Document.
-- -- --

This green tea was something of a curiosity buy for me, as it was produced from a cultivar normally reserved for the production of Wuyi black teas. As everyone who reads my reviews is likely aware, I am a huge fan of traditional Chinese green teas. I, however, also have a big soft spot for odd and/or experimental teas, thus I simply could not pass on this one. In the end, I found it to be a rather likable, if somewhat delicate and temperamental, green tea.

I prepared this tea gongfu style. After a very quick rinse, I steeped 6 grams of loose tea leaves in 4 ounces of 176 F water for 5 seconds. What-Cha recommended a water temperature of 167 F for this tea, but I normally brew Chinese green teas around 176 F, so I opted to go with my usual water temperature. The initial infusion was chased by 14 additional infusions. Steep times for these infusions were as follows: 7 seconds, 9 seconds, 12 seconds, 16 seconds, 20 seconds, 25 seconds, 30 seconds, 40 seconds, 50 seconds, 1 minute, 1 minute 15 seconds, 1 minute 30 seconds, 2 minutes, and 3 minutes.

-- -- --

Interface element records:
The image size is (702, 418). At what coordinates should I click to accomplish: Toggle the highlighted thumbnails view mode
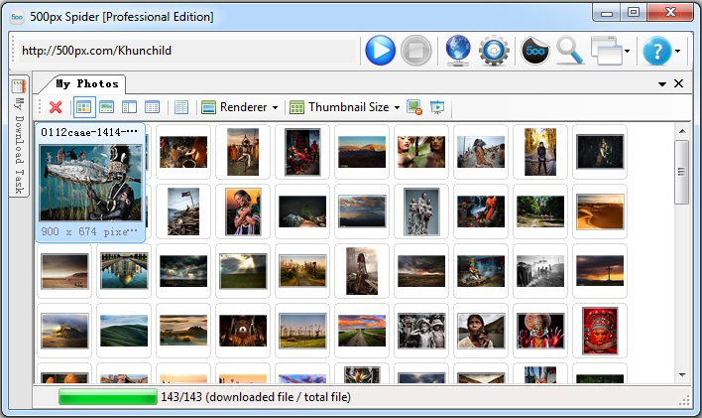point(84,107)
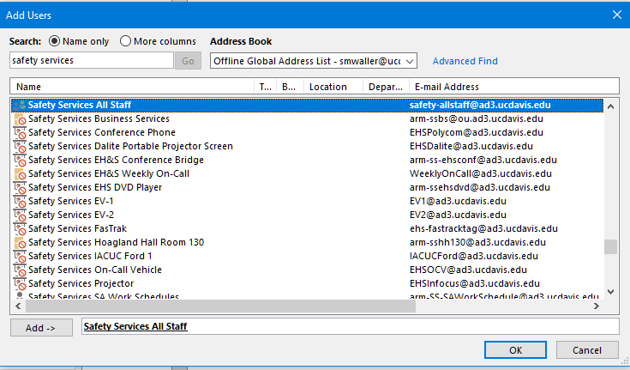The height and width of the screenshot is (370, 630).
Task: Click the Safety Services Hoagland Hall Room 130 icon
Action: [20, 242]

-- -- --

What this exercise asks.
1/ From the tea review, quote the part that opens with the words containing "This green tea" and closes with "temperamental, green tea.".
2/ In the tea review, what water temperature did What-Cha recommend for this tea?

Replies.
1/
This green tea was something of a curiosity buy for me, as it was produced from a cultivar normally reserved for the production of Wuyi black teas. As everyone who reads my reviews is likely aware, I am a huge fan of traditional Chinese green teas. I, however, also have a big soft spot for odd and/or experimental teas, thus I simply could not pass on this one. In the end, I found it to be a rather likable, if somewhat delicate and temperamental, green tea.

2/ 167 F